Functional implantation reconstruction of acquired jaw defects after tumor resection.
- Author:
Bao-lin LIU
1
Author Information
- Publication Type:Journal Article
- MeSH: Adolescent; Adult; Aged; Bone Transplantation; Dental Prosthesis, Implant-Supported; Female; Humans; Jaw Diseases; etiology; surgery; Jaw Neoplasms; surgery; Male; Mandible; surgery; Maxilla; surgery; Middle Aged; Oral Surgical Procedures; adverse effects; Osseointegration; Reconstructive Surgical Procedures; methods; Treatment Outcome
- From: Chinese Journal of Stomatology 2003;38(1):9-11
- CountryChina
- Language:Chinese
-
Abstract:
OBJECTIVEPartial or full defects of jawbone following tumor resection frequently lead to a loss of mastication, an impaired speech function and a severe deformity of appearance. To improve the life quality of such patients, implantation or bone grafting-combined implantation was utilized to functionally reconstruct the jaw defects.

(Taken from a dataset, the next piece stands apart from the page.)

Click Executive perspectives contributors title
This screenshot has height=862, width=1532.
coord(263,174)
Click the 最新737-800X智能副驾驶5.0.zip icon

METHODS1. Fragmental or full mandibular defects were reconstructed by vascularized or non-vascularized bone grafts in combination with immediate or delayed implants. 2. The unilateral maxillary defect with an edentulous counter-side was rehabilitated by a prosthesis secured on implants placed on the healthy side. 3. For bilateral maxillary defect, implants were placed in the zygmatic bone or augmented zygmatic bone to support a prosthesis with magnetic retention.
RESULTS64 jaw defects (10 in maxilla; 54 in mandible) were reconstructed by three different methods to restore the appearance and functions. The longest follow-up period was 12 years and the shortest 5 year, only 6 implants were lost due to failure of osseointegration. The implant survival rate for the maxillary defects was 97.5%, for the mandibular defects with vascularized bone grafts was 97.1%, and with non-vascularized bone grafts was 97.7%.
CONCLUSIONSImplants-borne prosthesis is an applicable technique in restoration of maxillary defects. In case of insufficient zygomatic thickness, bone augmentation is often needed prior to implantation. As for the mandibular reconstruction, bone grafting in combination with implantation is an ideal method. Compared to non-vascularized bone grafting, the vascularized method is much more suitable for bone grafting beds with poor blood supply. From the practical point of view, non-vascularized bone graft in combination with implantation is more practicable. The reduced off-body time of bone grafts from donor to recipient site keeps most of osteoblasts vital and enables simultaneous implants to achieve osseointegration. This confirms the osteogenesis, osteoconduction and osteoinduction of bone autografts.